Both Upshaw and McClellan have been able to set the edge on running plays and Kruger got some pressure on Weeden. The Ravens' defense is a work in progress, and the team might have found some answers.

Also, fourth-year inside linebacker Dannell Ellerbe might be the best linebacker on the team right now. He provides good coverage in passing situations and has gotten pressure when blitzing.

In the future, it wouldn't be surprising to see Ellerbe in on more first-down plays.

Defensive needs

I've been mentioning this for several years, but maybe general manager Ozzie Newsome now will pay more attention.

Instead of drafting or signing defensive linemen who specialize in stopping the run, the Ravens need to get linemen who can play against both the run and the pass. It's hard to find those players, of course, but the New York Giants always do.

If the NFL has become a passing league, then it would make sense to get long, lean linemen who can get up field instead of one-dimensional players in the mold of Tony Siragusa.

After watching the first four games, tackle Haloti Ngata appears to be the only complete lineman on the team. Second-year player Pernell McPhee has potential.

For the rest of the season, the Ravens' only hope for a consistent pass rush is through defensive coordinator Dean Pees' creative schemes and blitzes.

Pierce plays well

The Browns weren't ready for the style of rookie running back Bernard Pierce. They were used to seeing starter Ray Rice, who is shiftier than Pierce.

Pierce would be the perfect back for the downhill running style of the Denver Broncos. It's one cut, hit the hole and go. Pierce had 48 yards on six carries against the Browns, while Rice carried 18 times for 49 yards.

"He had a great night, he came in and gave me a spell and found the holes," Rice said about Pierce. "They opened the defense up and he found the holes that I couldn't find when I was in there. He did a great job of running the ball. We didn't get the total yardage we wanted as running backs. But when he was in there he gave me a nice blow, and gave us a nice burst to get the ball down the field."

Pollard not 100 percent

Ravens safety Bernard Pollard hasn't had much of a physical presence since bruising his rib in the second game against the Philadelphia Eagles.

Before the injury, Pollard was one of the Ravens' hardest hitters, and he frequently stayed near the line of scrimmage on running plays.

Pollard appears to have backed off since the injury, but he had four tackles against the Browns.

Offensive line weaknesses

When the Ravens face teams with speed rushers on the outside, the offensive line will struggle. Rookie right tackle Kelechi Osemele doesn't have enough foot speed to be effective, and Michael Oher lacks the proper physique (long torso and long arms) to offset the speed.

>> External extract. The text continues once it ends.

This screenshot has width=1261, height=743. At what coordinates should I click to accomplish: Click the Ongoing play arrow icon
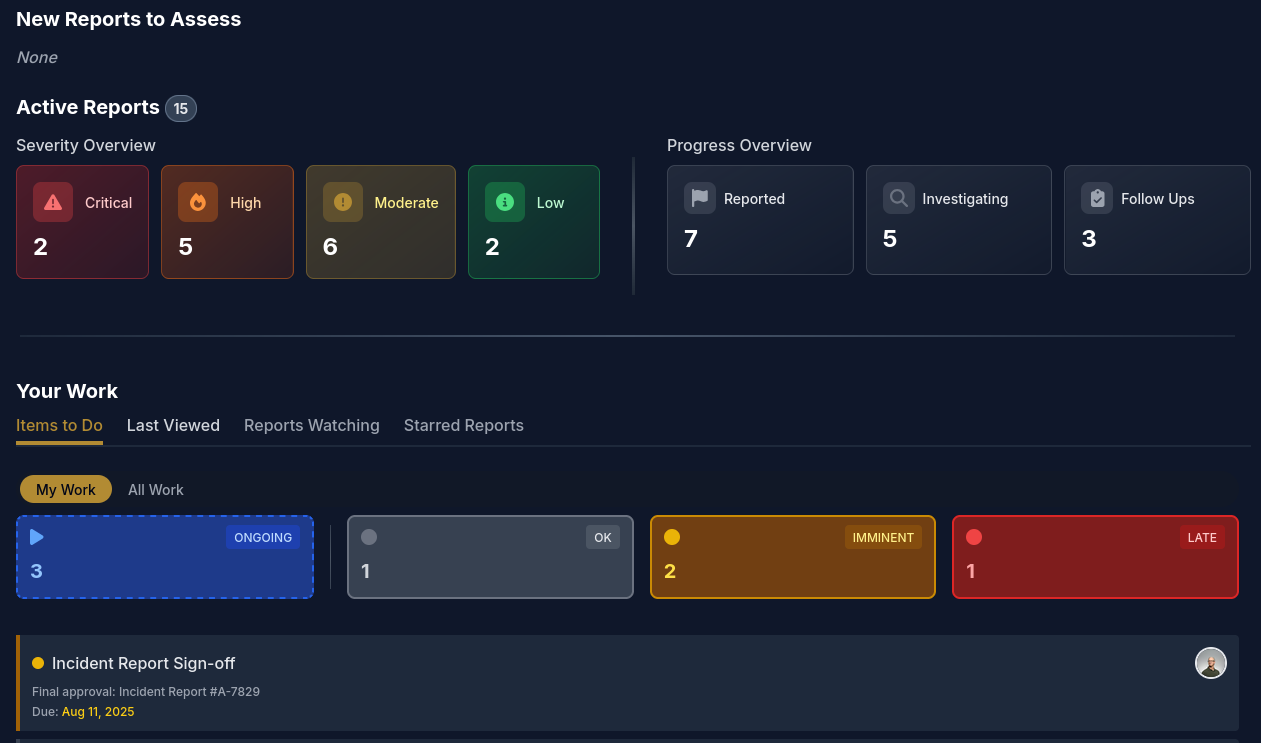(x=37, y=537)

Both the Browns and Eagles gave the Ravens problems, and left guard Ramon Harewood got schooled by the Browns on a stunt or two.

Penalty problem

Harbaugh said he couldn't tell if his team was a little tired from playing four games in 18 days, but they had 11 penalties for 100 yards.

To me, that's a focus problem, the result of fatigue.

Learning from mistakes

Kruger said Browns left tackle Joe Thomas flopped near the end of the game during their confrontation, which allowed the Browns one more play.

I don't think Harbaugh made a big deal out of the situation with Kruger on Friday morning, but I bet he got his point across.

"That's always something, as a football coach, I think you have to look at," Harbaugh said. "Sometimes, the smallest thing is going to be misinterpreted, maybe in your eyes, and you just have to walk away from everything. You walk away from everything in that kind of situation. He knows that."

He knows now.

Recognizing his role

Receiver Torrey Smith is emerging as a star in the offense, but he knows his place. Despite two strong efforts in the past two games, he gave respect to veteran Anquan Boldin, who had nine catches for 131 yards against Cleveland. Smith had six catches for 97 yards.

"Oh, yeah, I love watching Anquan play," Smith said. "He's a dominant player and a great mentor, so I look up to him as a person and a player. It's a pleasure just playing beside him. He's our top receiver and we all feed off of him, and I think that helps us out a lot when he's touching the ball."